ISIS cleric Abu Saad al-Ansari claims Charlie Hebdo attack
Abu Saad al-Ansari, a cleric from the ISIS group, claims the radical militia was responsible for the deadly attack on the Paris offices of the satirical magazine Charlie Hebdo.
“We started with the France operation for which we take responsibility. Tomorrow will be in Britain, America and others,” Abu Saad al-Ansari said in a sermon in the Islamic State-controlled Iraqi city of Mosul.
“This is a message to all countries participating in the [U.S.-led] coalition that has killed Islamic State members.”
According to the Islamic State-linked pages on Twitter on January 7, the gunmen who shot 12 French journalists dead at Charlie Hebdo offices in Paris are closely related to ISIS.
According to tweets, ISIS elements celebrated retaliating journalists who drew caricatures scorning the prophet Mohamed of Islam in 2011.
“Don’t say we defend the prophet through his morals, but say we retaliated the insults of the prophet,” raid a tweet.
According to French official reports, the gun assault on the headquarters of Charlie Hebdo satirical magazine killed 12 and injured 10, 5 of them seriously.
The fugitive suspects are French-born sons of Algerian-born parents, both in their early 30s, and already under police surveillance.

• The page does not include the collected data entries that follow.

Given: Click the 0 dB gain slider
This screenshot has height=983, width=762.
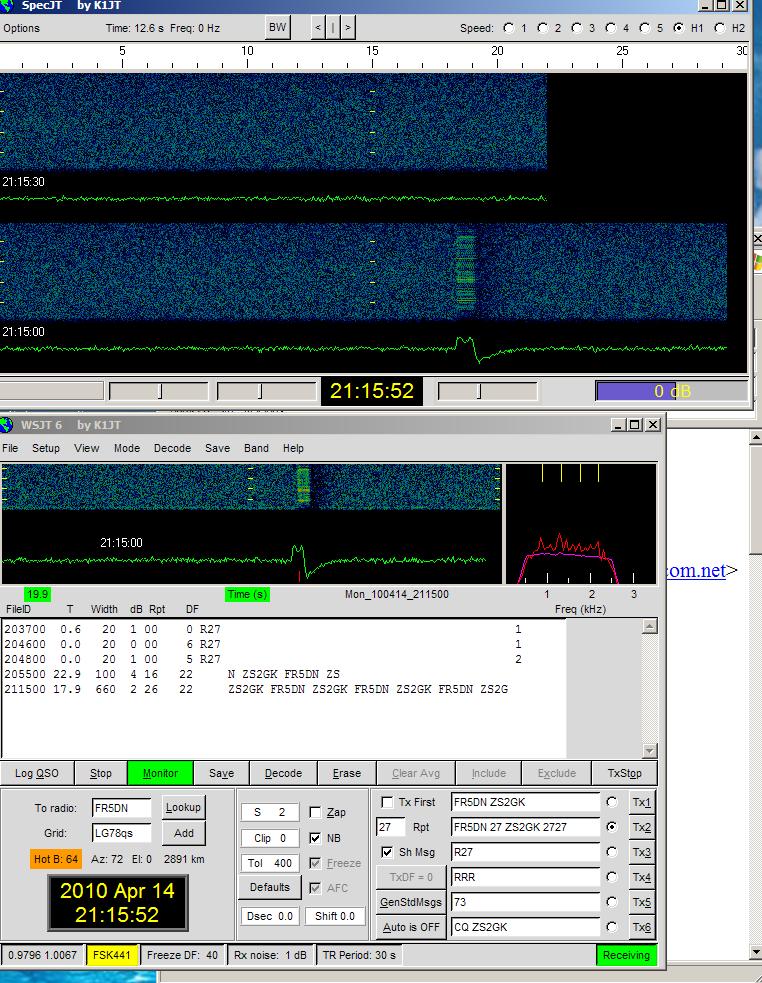Looking at the screenshot, I should click(671, 391).
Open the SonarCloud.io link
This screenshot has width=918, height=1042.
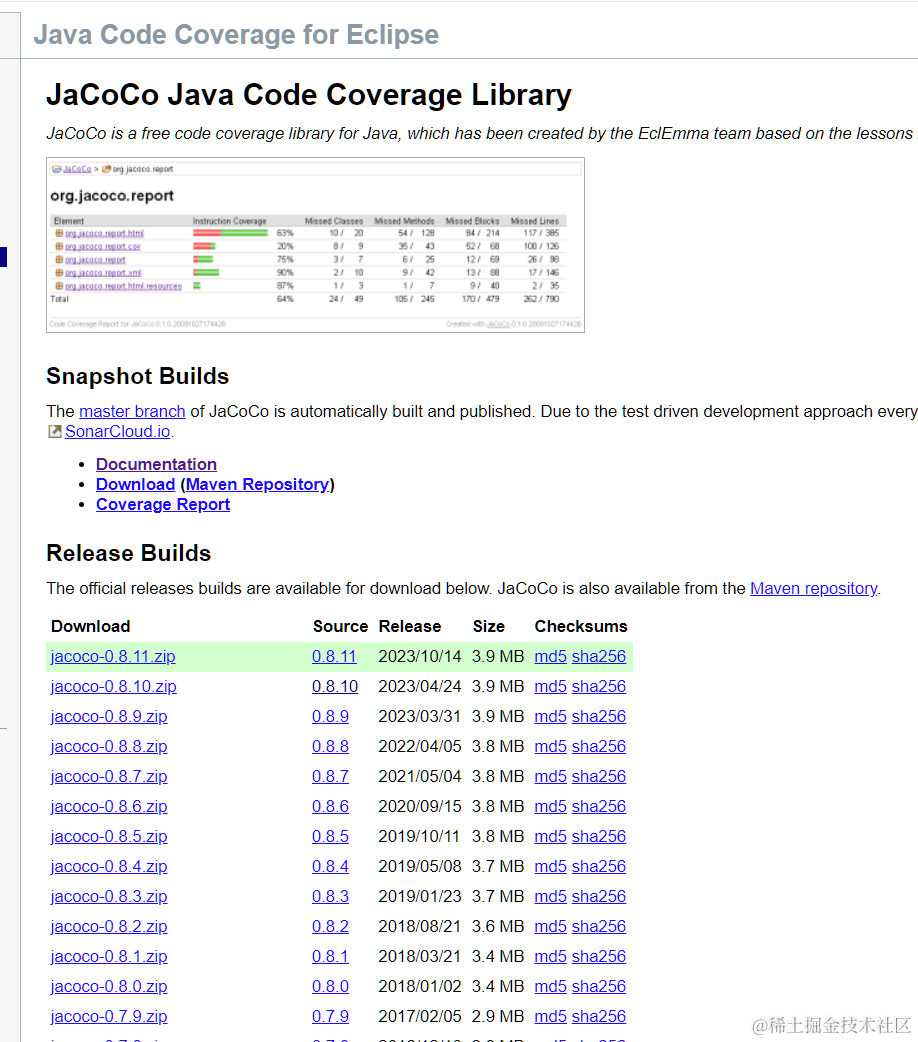[x=118, y=431]

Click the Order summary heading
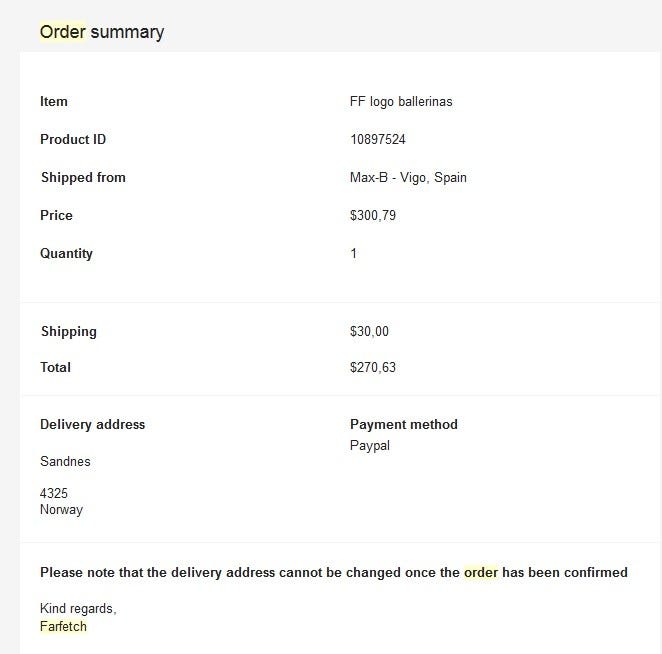click(x=102, y=32)
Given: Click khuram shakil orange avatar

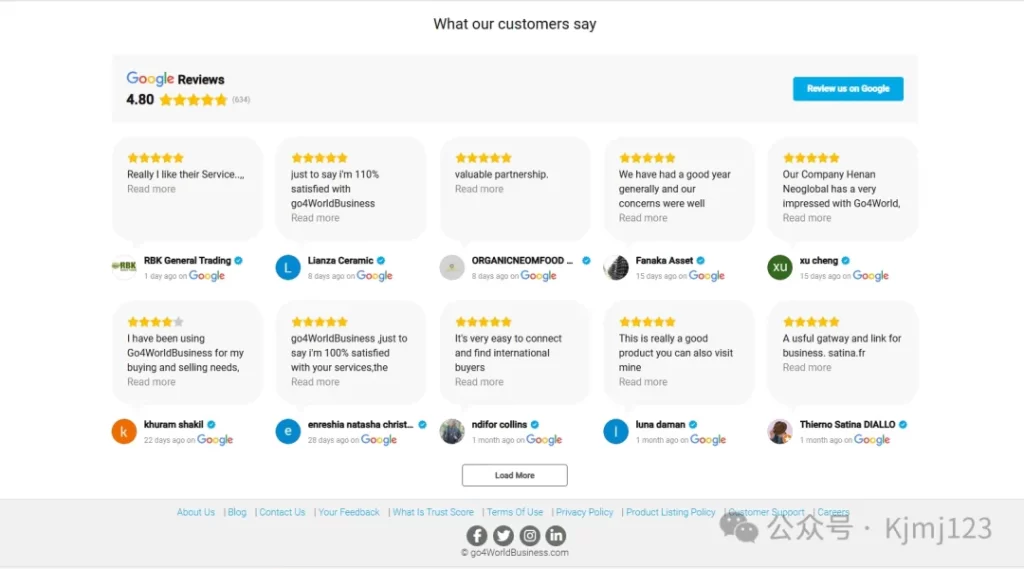Looking at the screenshot, I should (x=124, y=431).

One of them, Cherif Kouachi, 32, was jailed for 18 months for trying to travel to Iraq a decade ago to fight as part of an Islamist cell. Police said they were “armed and dangerous”.
Charlie Hebdo, where journalists were gunned down during an editorial meeting, had been firebombed in the past for printing cartoons that poked fun at militant Islam and some that mocked the Prophet Muhammad.